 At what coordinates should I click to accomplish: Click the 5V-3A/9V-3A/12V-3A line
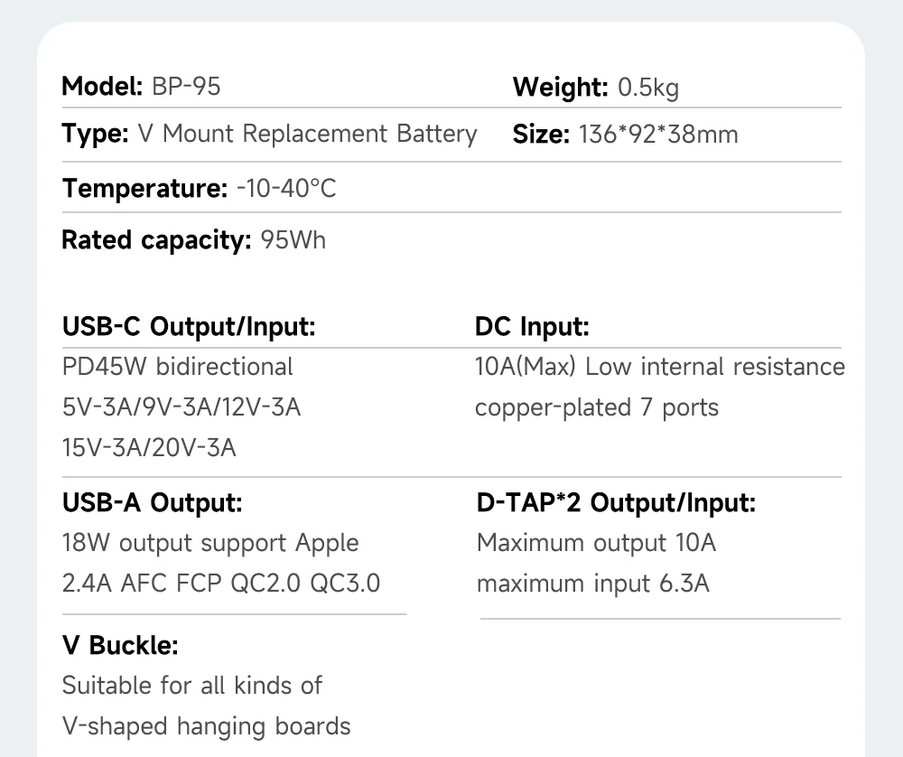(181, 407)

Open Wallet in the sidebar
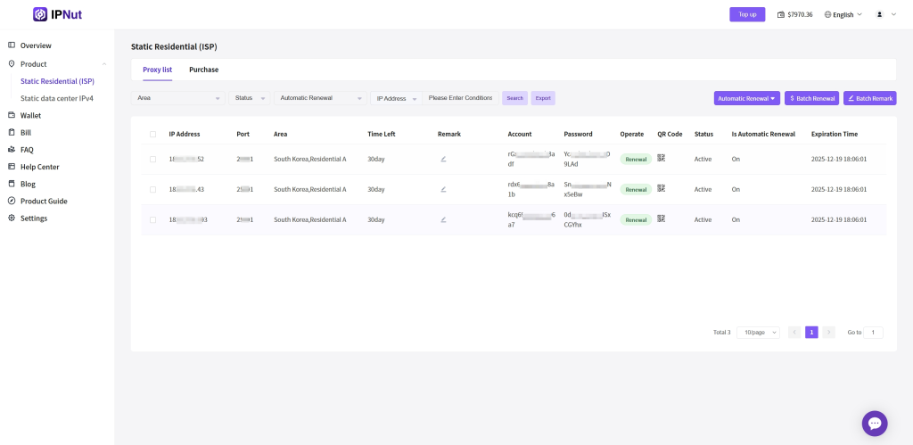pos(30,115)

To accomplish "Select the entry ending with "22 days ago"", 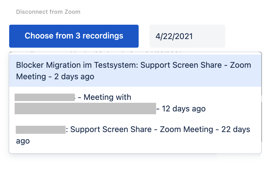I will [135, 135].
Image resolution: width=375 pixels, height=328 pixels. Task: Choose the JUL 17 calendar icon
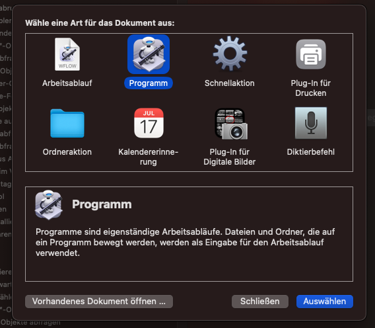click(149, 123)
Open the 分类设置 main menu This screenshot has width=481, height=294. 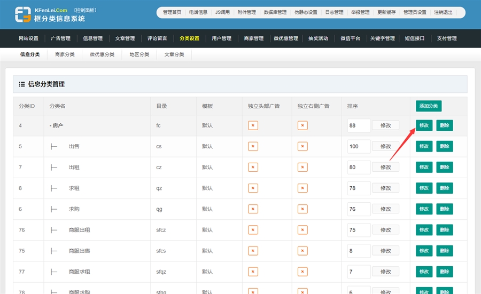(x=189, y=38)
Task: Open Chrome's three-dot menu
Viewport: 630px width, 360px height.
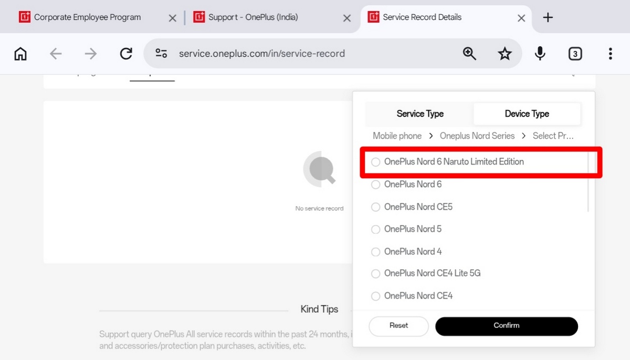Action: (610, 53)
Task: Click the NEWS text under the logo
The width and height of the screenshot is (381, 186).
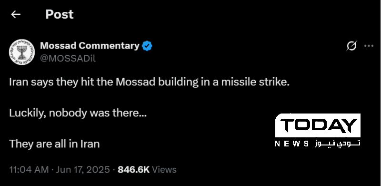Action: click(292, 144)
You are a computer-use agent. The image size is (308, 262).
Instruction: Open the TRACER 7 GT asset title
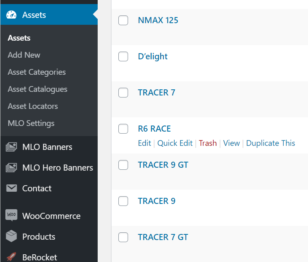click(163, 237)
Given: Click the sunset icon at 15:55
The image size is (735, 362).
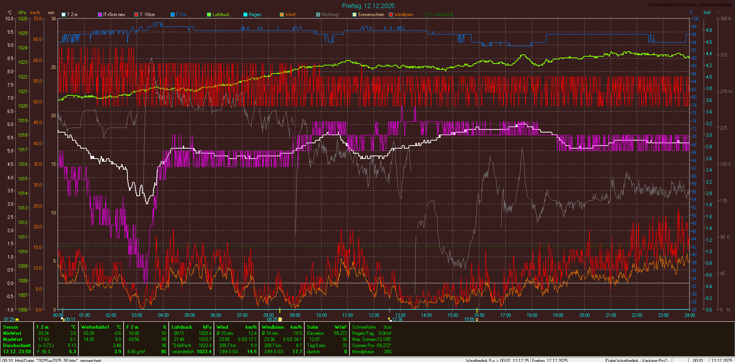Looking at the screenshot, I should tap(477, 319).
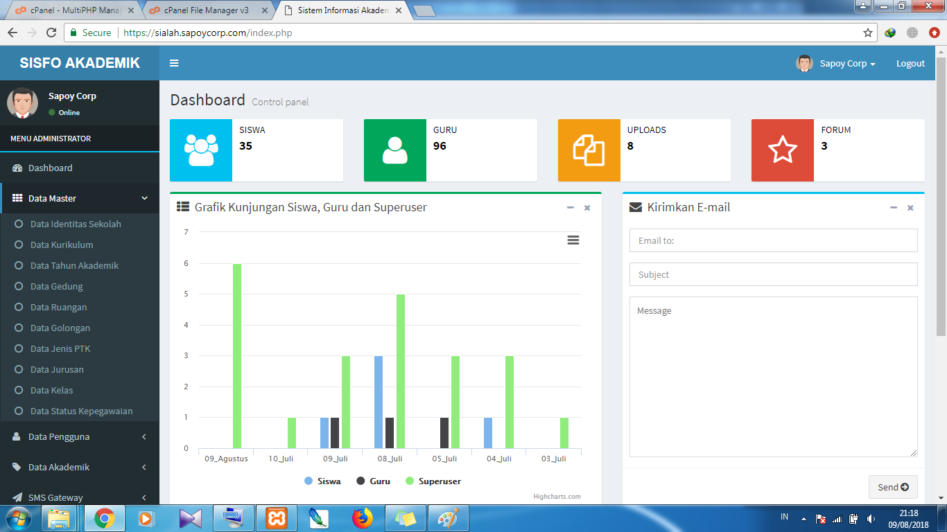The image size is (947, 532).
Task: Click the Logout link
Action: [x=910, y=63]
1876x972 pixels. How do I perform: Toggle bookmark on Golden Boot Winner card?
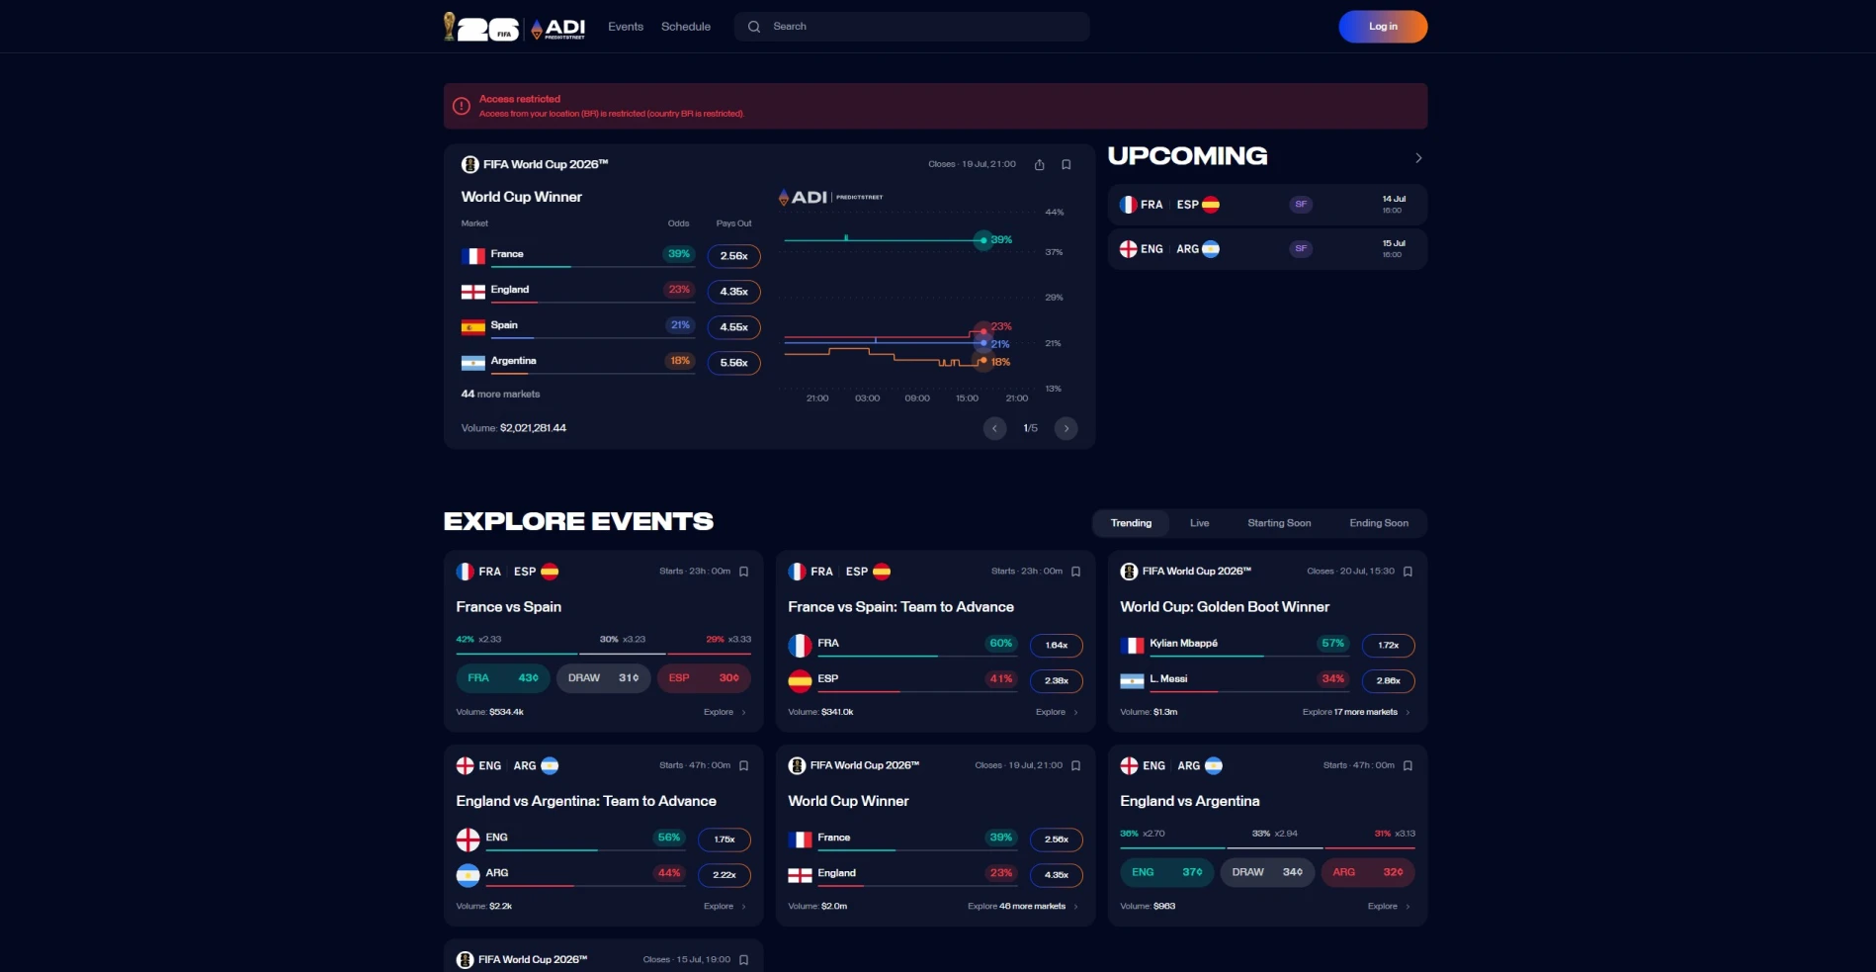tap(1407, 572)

...

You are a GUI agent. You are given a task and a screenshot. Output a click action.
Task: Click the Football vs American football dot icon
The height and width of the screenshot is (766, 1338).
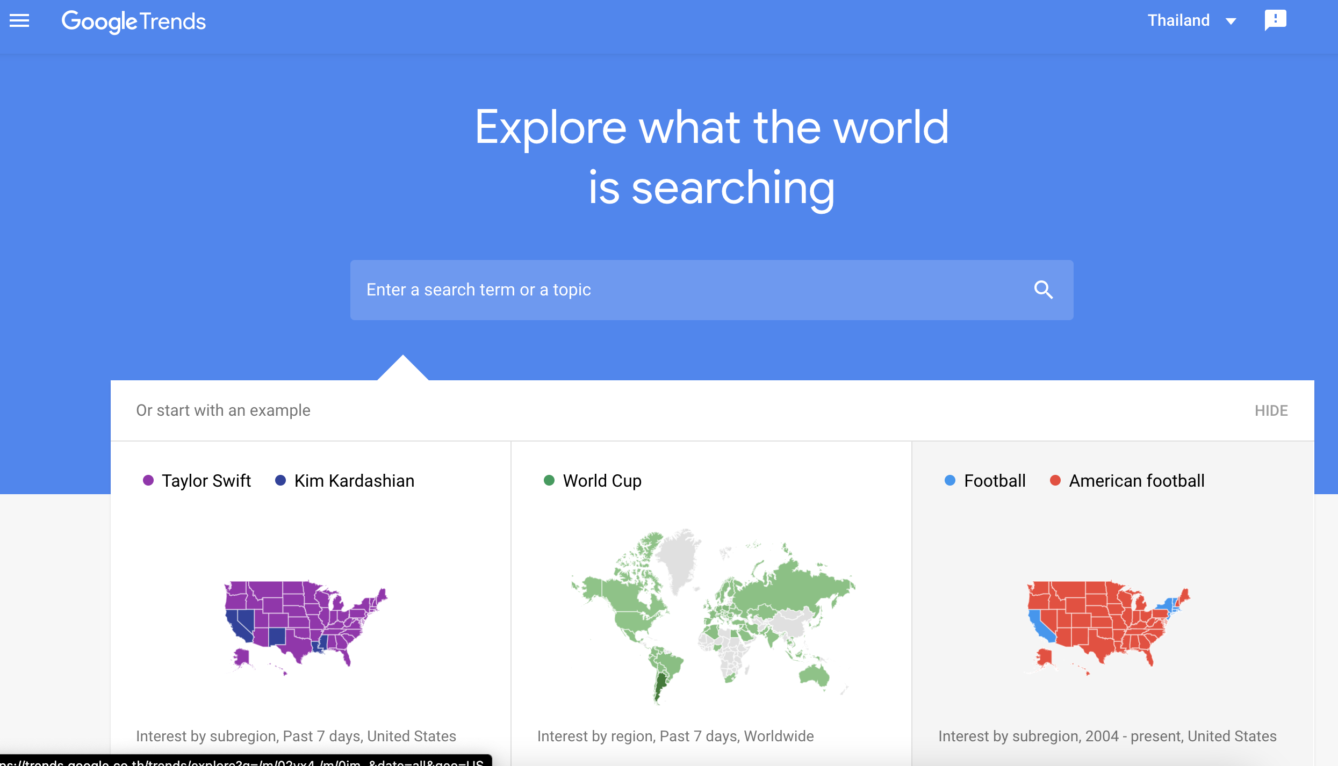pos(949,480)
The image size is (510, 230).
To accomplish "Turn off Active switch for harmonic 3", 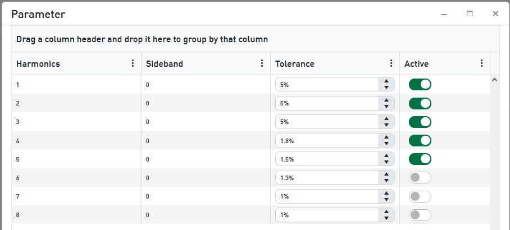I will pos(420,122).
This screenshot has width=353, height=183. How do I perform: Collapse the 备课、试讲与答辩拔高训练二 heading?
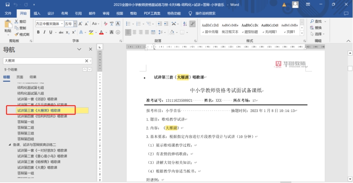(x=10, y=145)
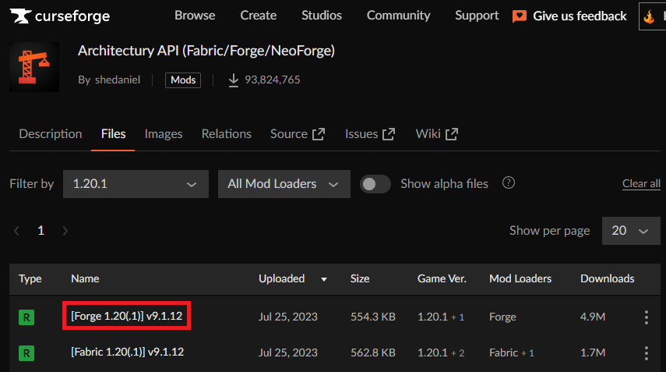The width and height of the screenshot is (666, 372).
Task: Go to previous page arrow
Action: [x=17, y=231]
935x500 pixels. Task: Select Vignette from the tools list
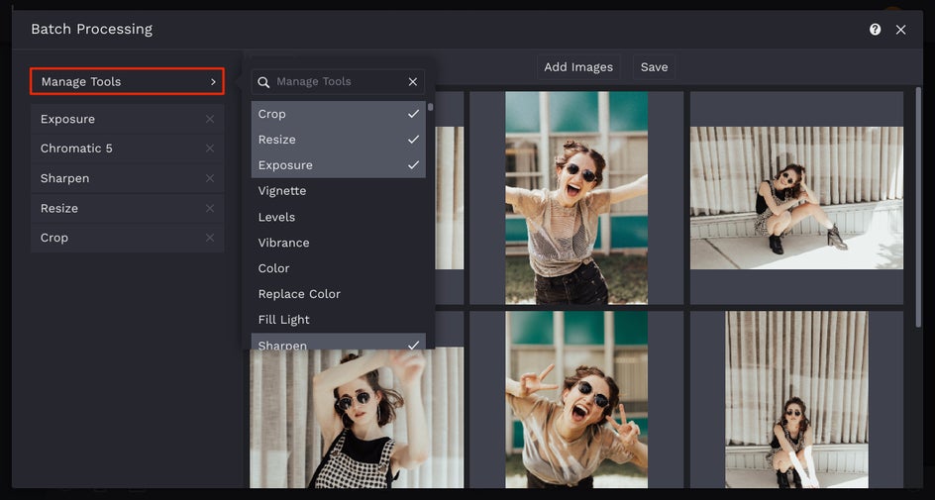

Assigned task: Look above for the line with "This screenshot has width=353, height=183."; quote it and every line after it, stopping after the line with "935x500 pixels. Task: Select", exactly, with nothing added and without pictures.

Result of the task:
This screenshot has width=353, height=183. How do I perform: Collapse the 备课、试讲与答辩拔高训练二 heading?
(x=10, y=145)
The width and height of the screenshot is (666, 372).
Task: Go to previous page arrow
Action: [x=17, y=231]
935x500 pixels. Task: Select Vignette from the tools list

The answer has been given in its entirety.